Der Lebensgefährte ist zuckerkrank
An einem Freitagnachmittag erhielten wir in der Sozialstation einen Anruf: »Mein Lebensgefährte ist zuckerkrank, benötigt täglich eine Insulinspritze.« Der Arzt hätte es ihr erklärt und gezeigt, aber sie könne es nicht und habe es nicht verstanden.

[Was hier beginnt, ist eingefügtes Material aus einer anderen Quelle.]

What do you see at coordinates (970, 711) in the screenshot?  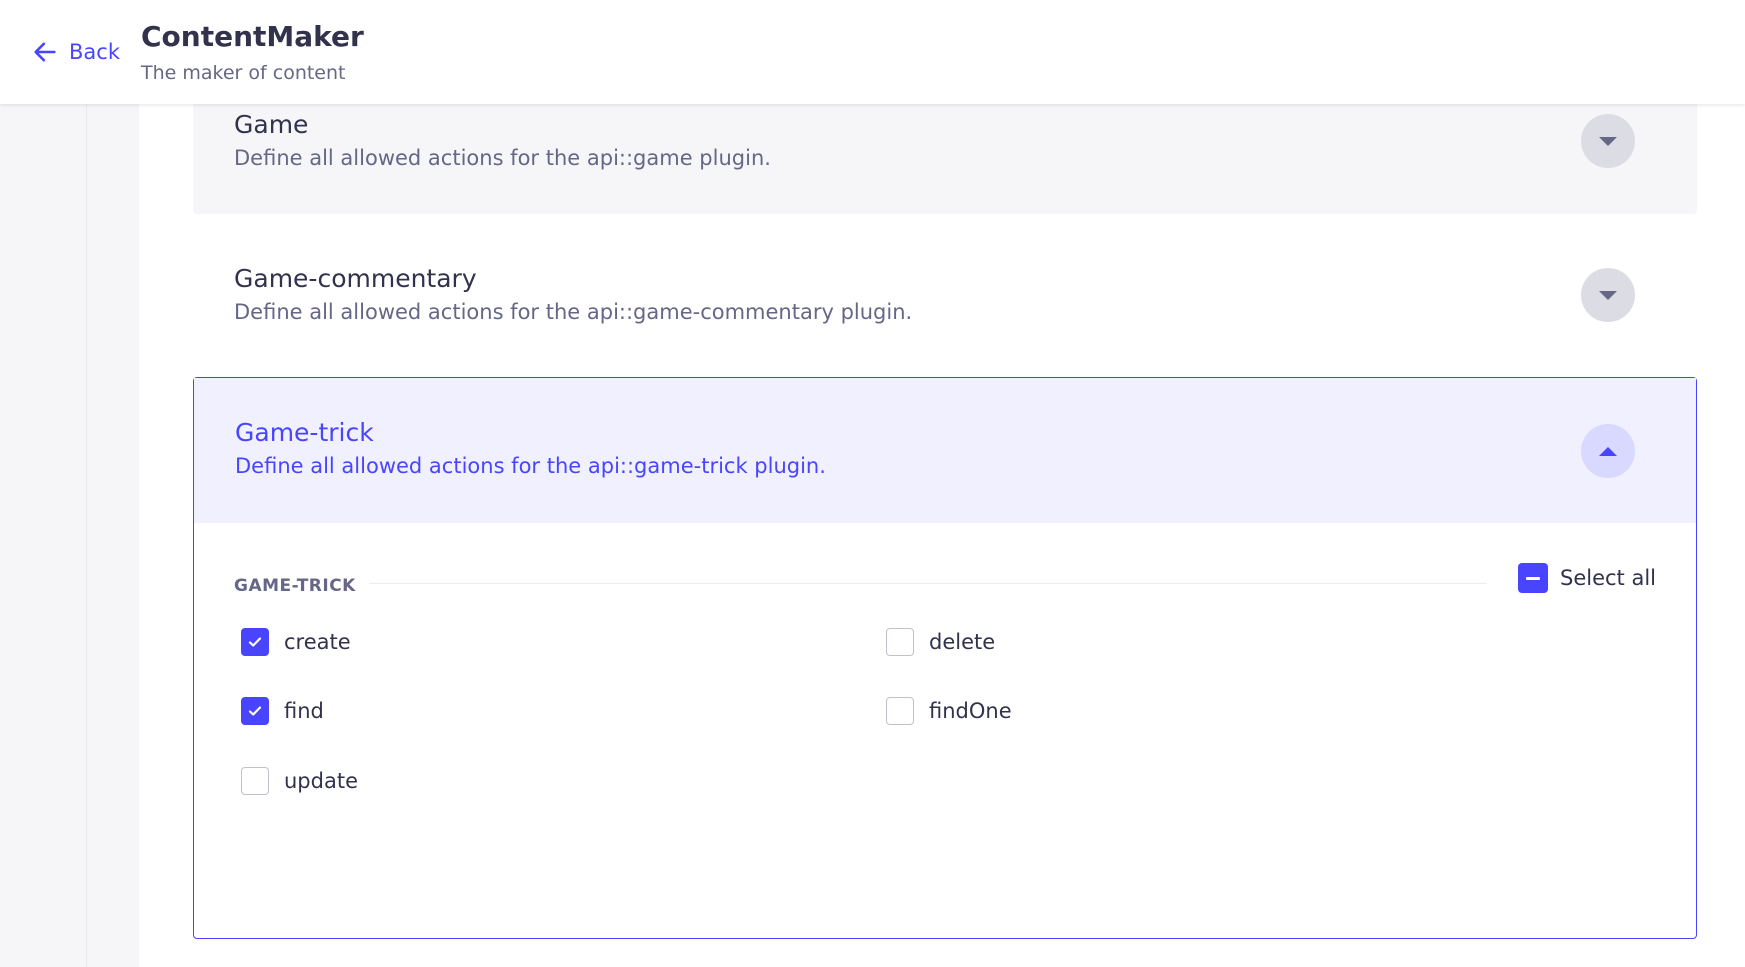 I see `permission-label: findOne` at bounding box center [970, 711].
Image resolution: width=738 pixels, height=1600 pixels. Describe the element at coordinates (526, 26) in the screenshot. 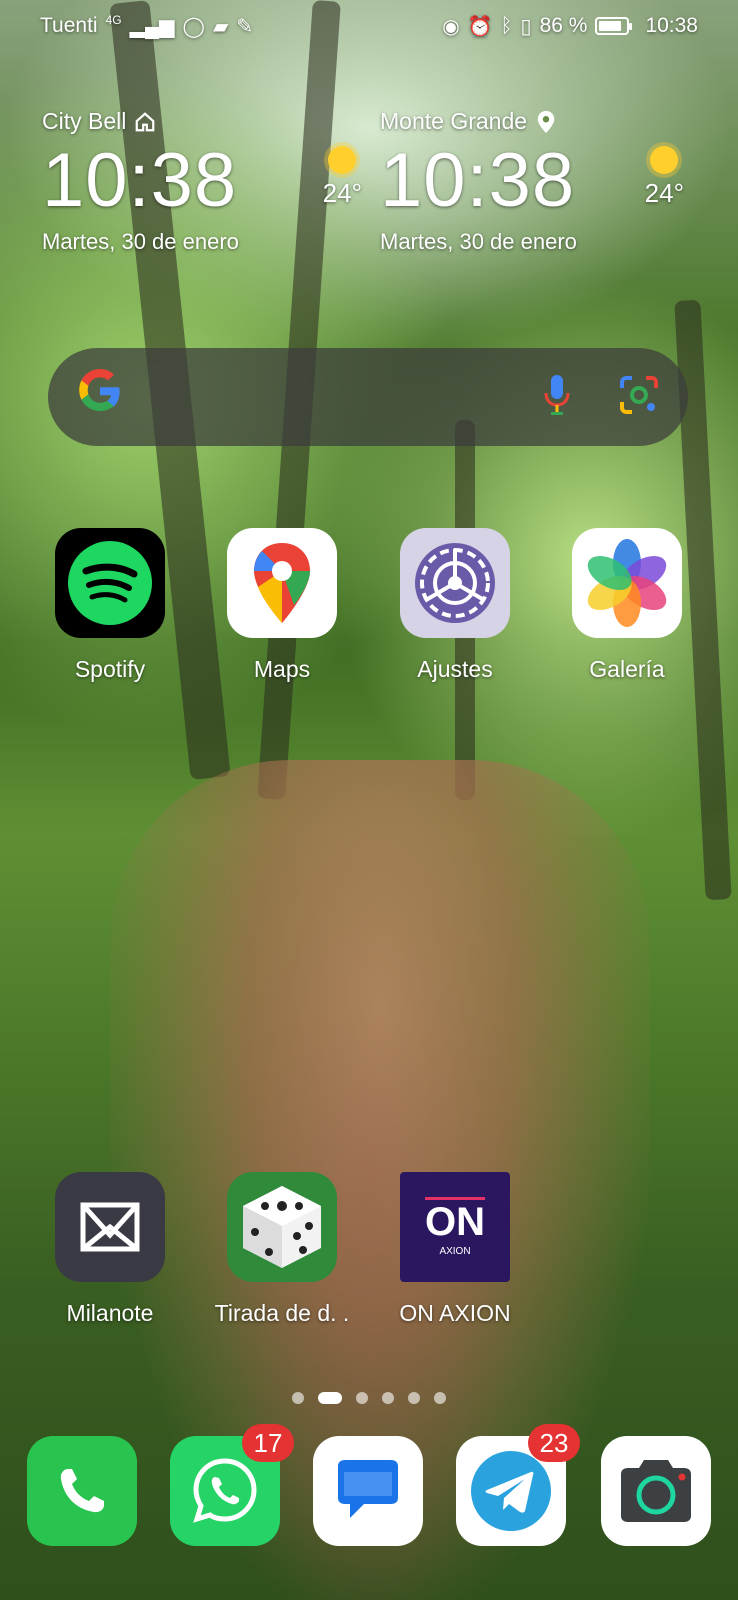

I see `vibrate-icon: ▯` at that location.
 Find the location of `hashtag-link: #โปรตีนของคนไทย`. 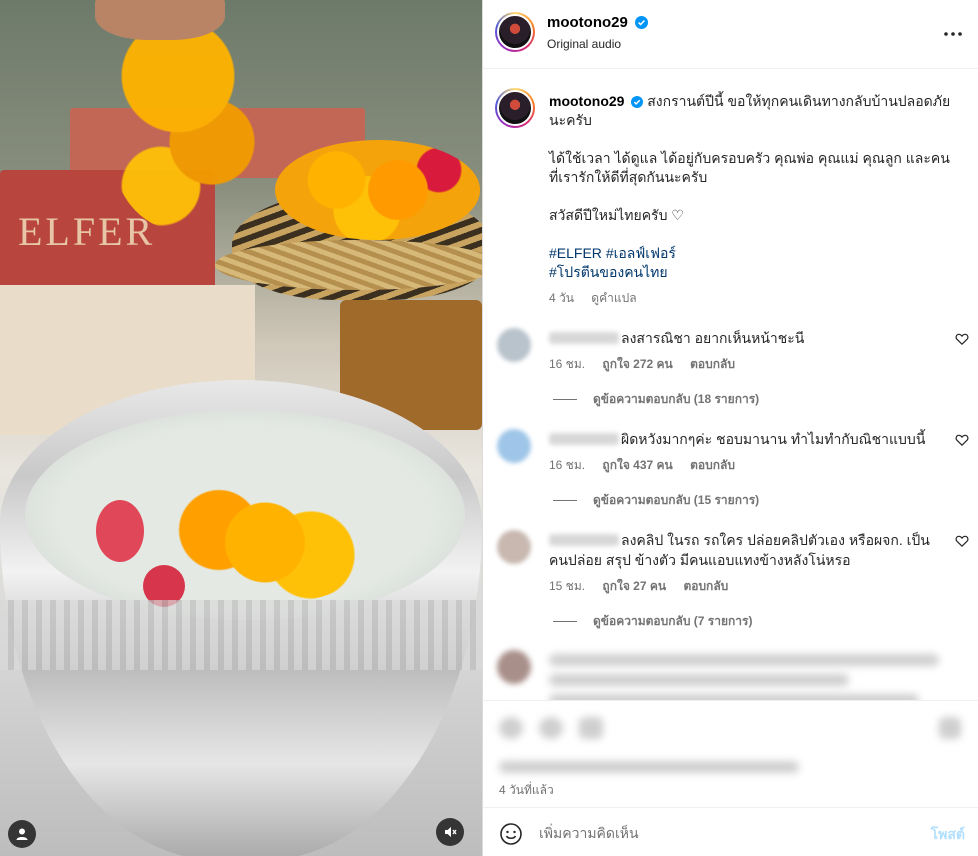

hashtag-link: #โปรตีนของคนไทย is located at coordinates (608, 272).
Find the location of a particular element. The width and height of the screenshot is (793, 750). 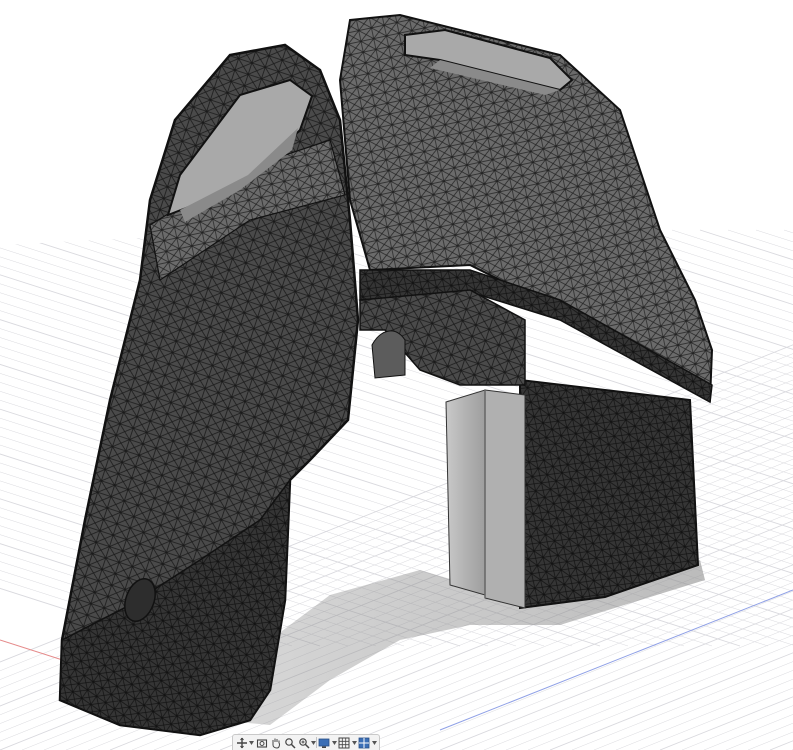

pan-icon is located at coordinates (276, 742).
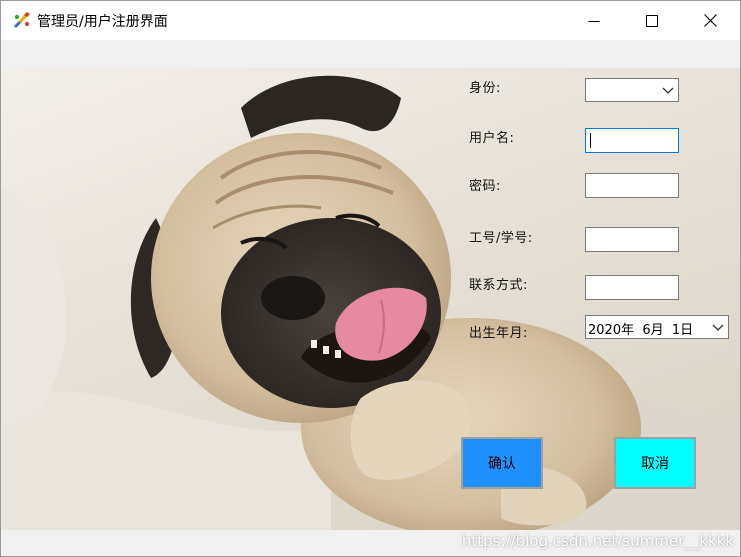 Image resolution: width=741 pixels, height=557 pixels. Describe the element at coordinates (370, 54) in the screenshot. I see `menu-strip` at that location.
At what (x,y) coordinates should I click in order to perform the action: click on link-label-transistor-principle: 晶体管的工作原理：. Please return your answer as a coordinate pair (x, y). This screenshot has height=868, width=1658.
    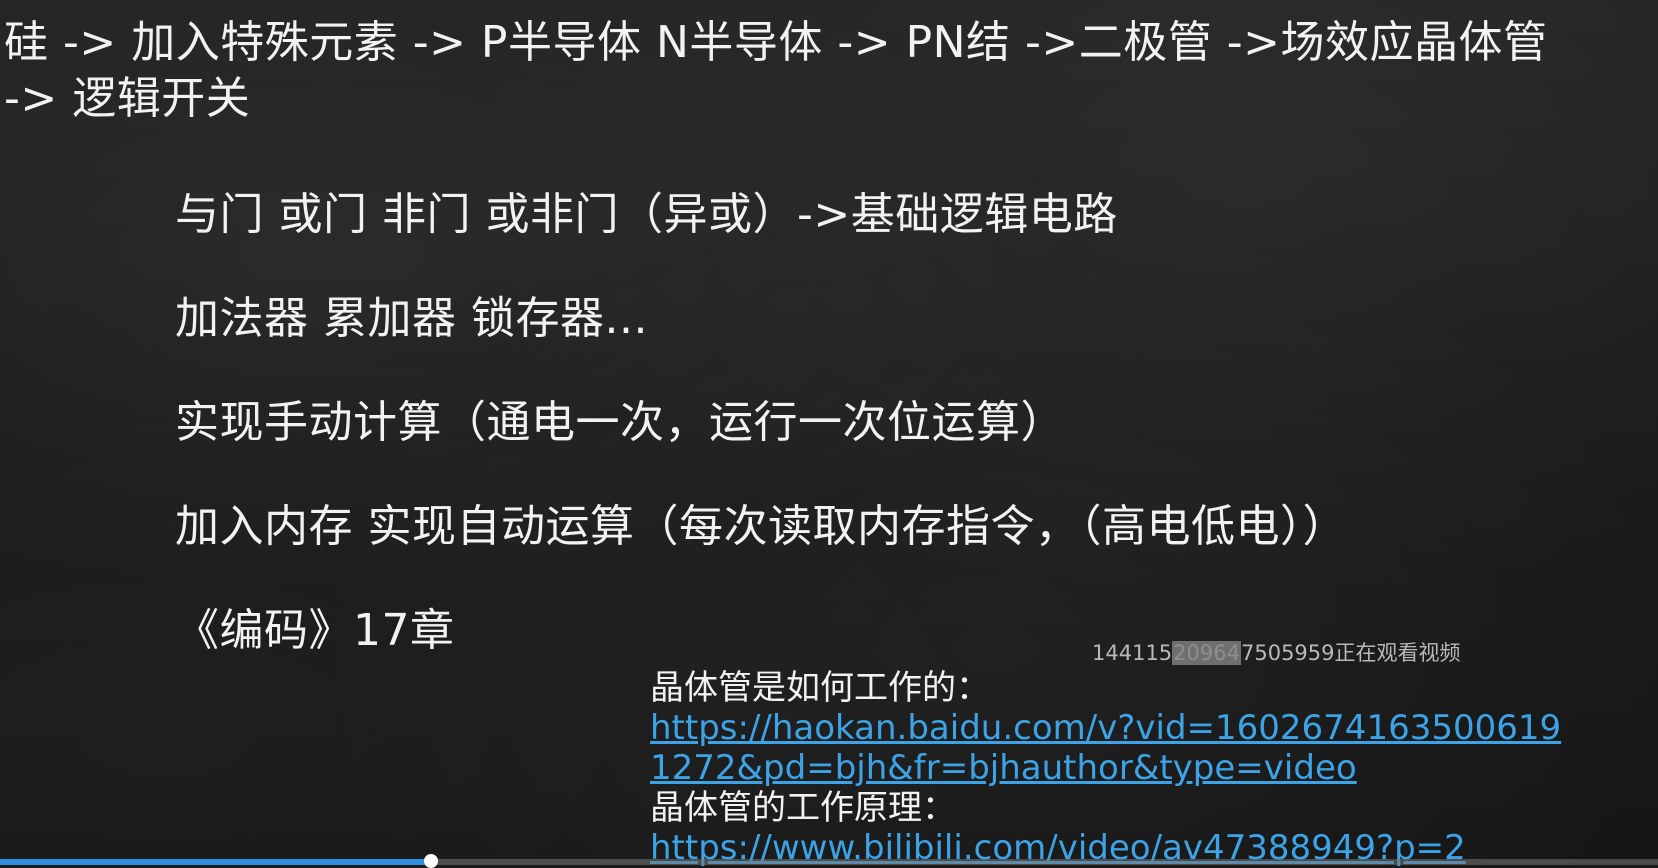
    Looking at the image, I should click on (803, 808).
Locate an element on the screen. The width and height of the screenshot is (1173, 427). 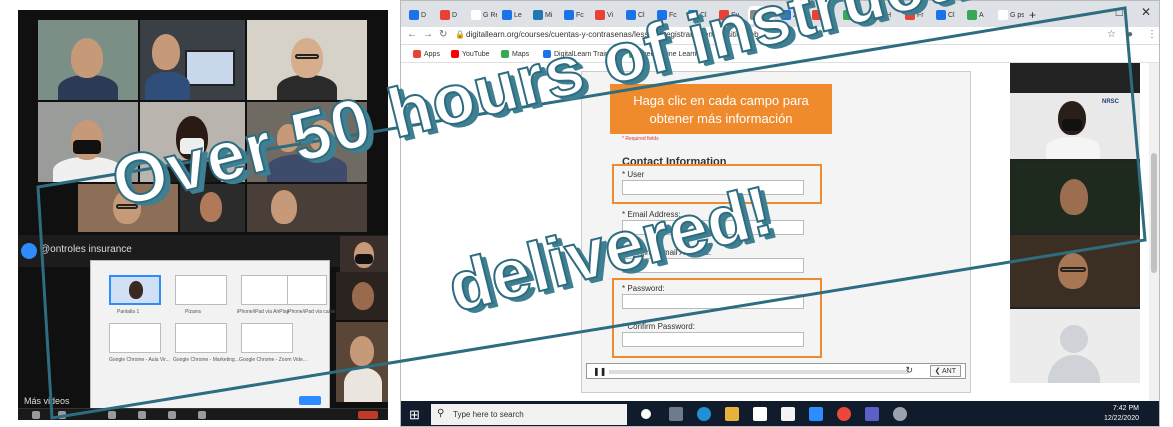
field-label: * User is located at coordinates (634, 174).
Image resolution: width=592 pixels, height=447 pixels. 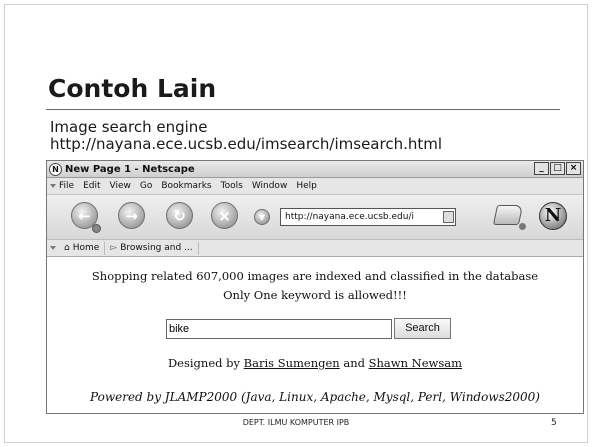 I want to click on bookmark-icon: ▻, so click(x=114, y=248).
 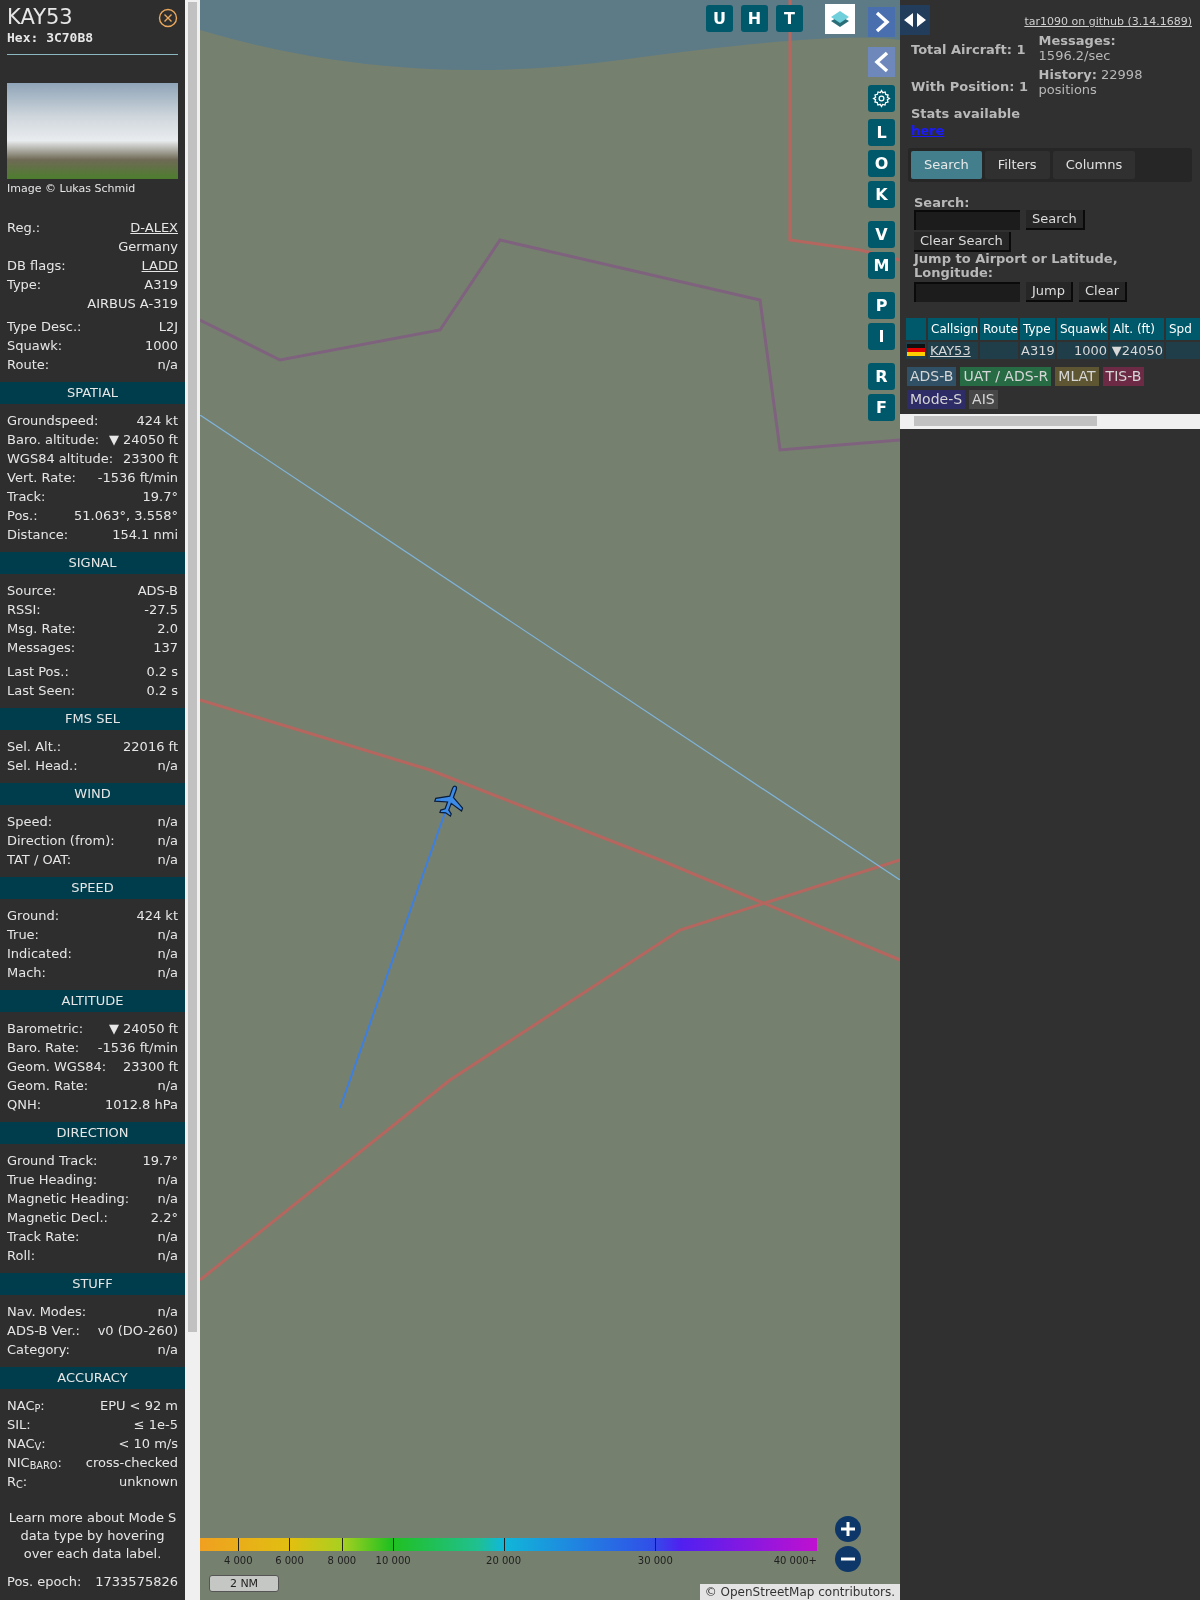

Bei der Personalangabe sagte sie stockend: »Der Lebensgefährte ist ein Hund.« Die Sekretärin meinte schlecht zu hören, aber sie sagte: »Sie haben Glück, Schwester Inge hat Dienst, sie ist vom Lande und wird es schon machen.« Am Sonnabendmorgen fuhr ich in die kleine Straße, ging in den Hinterhof, dritter Stock. Ich klingelte, eine alte Frau machte mir die Tür auf, der Hund (eine Spitz-Mischung) guckte mich an und man ließ mich rein. Ich erklärte ihr ausführlich, nur für kranke Menschen zuständig zu sein und nicht für Tiere. Sie meinte: »Sind Sie Krankenschwester für Notfälle?« »Ja«. Aber somit hatte sie meinen Nerv getroffen und ich fragte sie: »Wieviel Insulin bekommt der Hund und wohin überhaupt? « Sie sagte: »Ja, das ist so: Hat er viel gepinkelt, sind es acht Einheiten - hat er wenig gepinkelt, sind es zehn Einheiten.« Ich fragte: »Wie war's denn heute? Gehen Sie überhaupt mit dem Hund runter?« »Nein, das kann ich nicht mehr. Ich bin aber so sauber, er macht immer auf den Putzlappen, der fliegt dann sofort in die Waschmaschine. Der Arzt hat in die Rippengegend hinter den Vorderbeinen das Insulin gespritzt.« Ich nahm die Spritze zur Hand, bat die Frau: »Halten Sie dem Hund die Schnauze zu, damit er mich nicht unbedingt beißt, wenn ich als Fremde bei Ihnen zu Hause ihn auch noch pieke.« Am nächsten Morgen, am Sonntagfrüh, stand neben dem gedeckten Frühstück der Hund auf dem Tisch, damit ich mich nicht bücken sollte. Meine erste Frage war: »Hat er viel oder wenig?« Sie antwortete: »Wie gestern«. Danach erklärte ich ihr, dass ich zwar Montag noch einmal wiederkommen würde, dass nun aber auf jeden Fall der Tierarzt seinen Pflichten nachkommen müsste.